**What the exercise asks**
Quote the data from the line containing "You are a computer-use" through the line containing "Instruction: Click the", reproducing those lines verbatim.

begin Given information

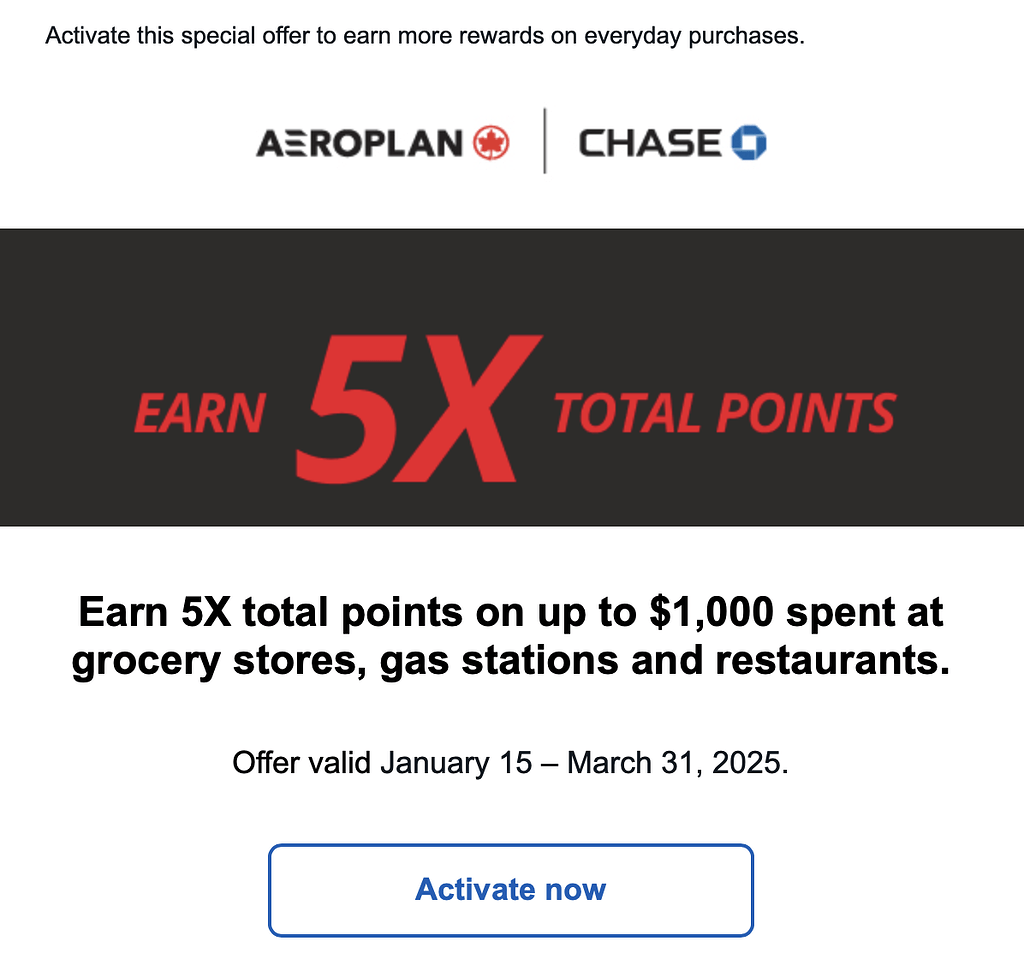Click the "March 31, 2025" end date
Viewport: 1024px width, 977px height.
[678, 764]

end Given information
begin Given information

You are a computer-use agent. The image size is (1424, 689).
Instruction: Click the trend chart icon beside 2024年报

end Given information

**Solution below**
You are a computer-use agent. The image size is (1424, 689).
Instruction: Click the trend chart icon beside 2024年报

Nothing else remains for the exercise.